**DOCUMENT TEXT**
Background information
- Born: April 24, 1963 (age 63) Los Angeles, California, U.S.
- Genres: Heavy metal; progressive metal; power metal;
- Occupation: Bassist
- Years active: 1982–present
- Member of: Armored Saint; Fates Warning;
- Formerly of: Engine; Seven Witches; Motor Sister; Mercyful Fate;

= Joey Vera =

American bassist (born 1963)

Joey Vera (born April 24, 1963) is an American bassist who is known as a member of the heavy metal band Armored Saint and progressive metal band Fates Warning. During 2004 and early 2005, he toured with Anthrax as a fill-in for Frank Bello, who had taken a break from the band. He was also a member of Engine, recorded with Tribe After Tribe, appeared on the OSI album Free, and contributed as a bassist on two albums with Lizzy Borden (Master of Disguise and Deal with the Devil). His first solo album, A Thousand Faces, was released in 1994. His current solo project, A Chinese Firedrill, released an album titled Circles in 2007. In August 2019, Vera was announced as the touring bassist for a newly reunited Mercyful Fate, filling in for Timi Hansen. He remained with the band until 2024.

**DATASET EXTRACT**
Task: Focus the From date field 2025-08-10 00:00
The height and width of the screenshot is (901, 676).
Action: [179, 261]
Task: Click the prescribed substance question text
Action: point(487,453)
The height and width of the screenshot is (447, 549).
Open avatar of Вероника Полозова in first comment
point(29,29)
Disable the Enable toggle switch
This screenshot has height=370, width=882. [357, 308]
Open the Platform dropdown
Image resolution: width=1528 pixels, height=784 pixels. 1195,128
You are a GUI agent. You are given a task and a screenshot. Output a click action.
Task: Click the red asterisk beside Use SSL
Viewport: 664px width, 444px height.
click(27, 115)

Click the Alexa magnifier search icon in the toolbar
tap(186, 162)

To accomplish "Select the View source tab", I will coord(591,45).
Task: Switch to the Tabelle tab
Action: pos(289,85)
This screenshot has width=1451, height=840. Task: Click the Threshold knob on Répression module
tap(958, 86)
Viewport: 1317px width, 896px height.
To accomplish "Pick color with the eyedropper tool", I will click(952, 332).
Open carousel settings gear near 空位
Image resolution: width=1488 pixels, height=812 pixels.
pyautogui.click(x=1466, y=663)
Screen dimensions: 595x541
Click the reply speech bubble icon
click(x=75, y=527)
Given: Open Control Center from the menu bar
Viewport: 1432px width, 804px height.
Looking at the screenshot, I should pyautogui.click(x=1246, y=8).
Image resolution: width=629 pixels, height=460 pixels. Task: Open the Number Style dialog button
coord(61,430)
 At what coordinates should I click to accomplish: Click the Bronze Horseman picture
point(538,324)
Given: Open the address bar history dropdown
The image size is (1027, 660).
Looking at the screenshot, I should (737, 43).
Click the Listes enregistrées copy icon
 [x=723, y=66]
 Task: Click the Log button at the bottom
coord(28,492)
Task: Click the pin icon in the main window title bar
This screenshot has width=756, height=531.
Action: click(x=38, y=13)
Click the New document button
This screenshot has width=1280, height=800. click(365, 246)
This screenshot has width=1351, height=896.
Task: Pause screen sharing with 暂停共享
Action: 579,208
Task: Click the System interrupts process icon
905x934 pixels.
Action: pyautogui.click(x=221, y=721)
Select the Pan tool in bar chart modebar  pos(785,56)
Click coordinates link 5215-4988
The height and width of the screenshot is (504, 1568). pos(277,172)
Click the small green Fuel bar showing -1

**PROBLEM SET**
1. Answer these questions from the biography of Joey Vera, one line each:
(a) Where was Vera born?
(b) What was his first solo album, and in what year was it released?
(c) In Mercyful Fate, which bassist did Vera fill in for?
2. For each statement, say yes or no depending on whether it agrees with the biography of Joey Vera, and quote the words from it that decide the answer.
(a) Vera toured with Anthrax as a fill-in for Frank Bello.
(b) A Chinese Firedrill released the album Circles in 2004.
(c) Vera is still a member of Mercyful Fate.
3. Copy the passage of the biography of Joey Vera from "American bassist (born" up to and including "band until 2024.".

**EXERCISE RESULTS**
1.
(a) Los Angeles, California, U.S.
(b) A Thousand Faces, released in 1994
(c) Timi Hansen

2.
(a) Yes: "he toured with Anthrax as a fill-in for Frank Bello"
(b) No: "released an album titled Circles in 2007"
(c) No: "He remained with the band until 2024."

3.
American bassist (born 1963)

Joey Vera (born April 24, 1963) is an American bassist who is known as a member of the heavy metal band Armored Saint and progressive metal band Fates Warning. During 2004 and early 2005, he toured with Anthrax as a fill-in for Frank Bello, who had taken a break from the band. He was also a member of Engine, recorded with Tribe After Tribe, appeared on the OSI album Free, and contributed as a bassist on two albums with Lizzy Borden (Master of Disguise and Deal with the Devil). His first solo album, A Thousand Faces, was released in 1994. His current solo project, A Chinese Firedrill, released an album titled Circles in 2007. In August 2019, Vera was announced as the touring bassist for a newly reunited Mercyful Fate, filling in for Timi Hansen. He remained with the band until 2024.